Immerhin, die EU hat einen neuen Haushalt, der ihr Handlungsfähigkeit über die nächsten Jahre gibt. Die Europäische Union hat jetzt einen neuen und zusätzlichen Kommissar, aber noch keine Erfolge im Abbau der überbordenden und höchst kostspieligen Bürokratie, leistet nicht die erforderlichen Einsparungen, sondern leistet sich zwei Sitze in Brüssel sowie in Straßburg und kommt dem Ziel einer tieferen Integration der Mitglieder, wenn überhaupt, dann nur im Schneckentempo näher. Die EU selbst ist nach Aussage eines ihrer Kommissare ein „Sanierungsfall“.

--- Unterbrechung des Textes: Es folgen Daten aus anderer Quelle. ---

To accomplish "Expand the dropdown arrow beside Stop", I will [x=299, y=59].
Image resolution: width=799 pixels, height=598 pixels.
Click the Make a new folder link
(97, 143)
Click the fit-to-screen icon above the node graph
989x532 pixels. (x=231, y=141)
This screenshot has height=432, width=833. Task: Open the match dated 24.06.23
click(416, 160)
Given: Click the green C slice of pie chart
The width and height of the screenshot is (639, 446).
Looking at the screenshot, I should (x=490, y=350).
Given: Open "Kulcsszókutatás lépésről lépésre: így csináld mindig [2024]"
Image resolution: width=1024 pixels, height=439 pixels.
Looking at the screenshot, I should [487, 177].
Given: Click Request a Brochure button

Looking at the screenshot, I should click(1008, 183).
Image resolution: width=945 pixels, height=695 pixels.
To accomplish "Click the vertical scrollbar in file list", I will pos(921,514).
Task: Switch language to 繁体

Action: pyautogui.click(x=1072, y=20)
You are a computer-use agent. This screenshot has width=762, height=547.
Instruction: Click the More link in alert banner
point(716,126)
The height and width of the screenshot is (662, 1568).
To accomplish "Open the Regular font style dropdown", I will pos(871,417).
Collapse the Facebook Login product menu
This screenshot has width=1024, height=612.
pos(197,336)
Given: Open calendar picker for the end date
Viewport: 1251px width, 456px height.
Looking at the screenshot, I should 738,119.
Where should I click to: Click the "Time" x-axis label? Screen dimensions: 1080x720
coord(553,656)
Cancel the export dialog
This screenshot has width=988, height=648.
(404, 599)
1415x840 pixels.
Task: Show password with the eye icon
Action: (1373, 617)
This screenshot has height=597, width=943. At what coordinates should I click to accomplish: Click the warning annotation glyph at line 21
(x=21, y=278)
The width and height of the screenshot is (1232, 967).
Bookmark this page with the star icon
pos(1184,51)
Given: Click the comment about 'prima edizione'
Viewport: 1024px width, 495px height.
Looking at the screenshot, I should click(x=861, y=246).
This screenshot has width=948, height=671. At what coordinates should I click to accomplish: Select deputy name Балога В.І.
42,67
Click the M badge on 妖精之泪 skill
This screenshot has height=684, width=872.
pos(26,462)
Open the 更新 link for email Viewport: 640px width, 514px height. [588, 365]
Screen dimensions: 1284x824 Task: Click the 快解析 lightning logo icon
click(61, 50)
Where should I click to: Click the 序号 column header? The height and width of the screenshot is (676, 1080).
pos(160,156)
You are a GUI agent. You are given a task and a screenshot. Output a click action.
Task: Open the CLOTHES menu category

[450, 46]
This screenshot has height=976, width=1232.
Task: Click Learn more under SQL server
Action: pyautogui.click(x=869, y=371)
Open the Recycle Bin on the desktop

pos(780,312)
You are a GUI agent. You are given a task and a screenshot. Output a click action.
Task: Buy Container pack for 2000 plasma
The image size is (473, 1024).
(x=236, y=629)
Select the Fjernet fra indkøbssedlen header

Wenn irgendwann Serbien, Mazedonien, Albanien etc. – möglicherweise erneut verfrüht - Mitglieder der Gemeinschaft werden und das Kosovo einen besonderen Partnerstatus hat, dann ist die EU entweder in ihrer Vielfalt bereits stärker vereint oder sie scheitert an zu großer und zu intensiv gelebter Vielfalt.

Europa ist als Idee großartig, nur bisher sehr unzureichend und wenig praxistauglich vereint.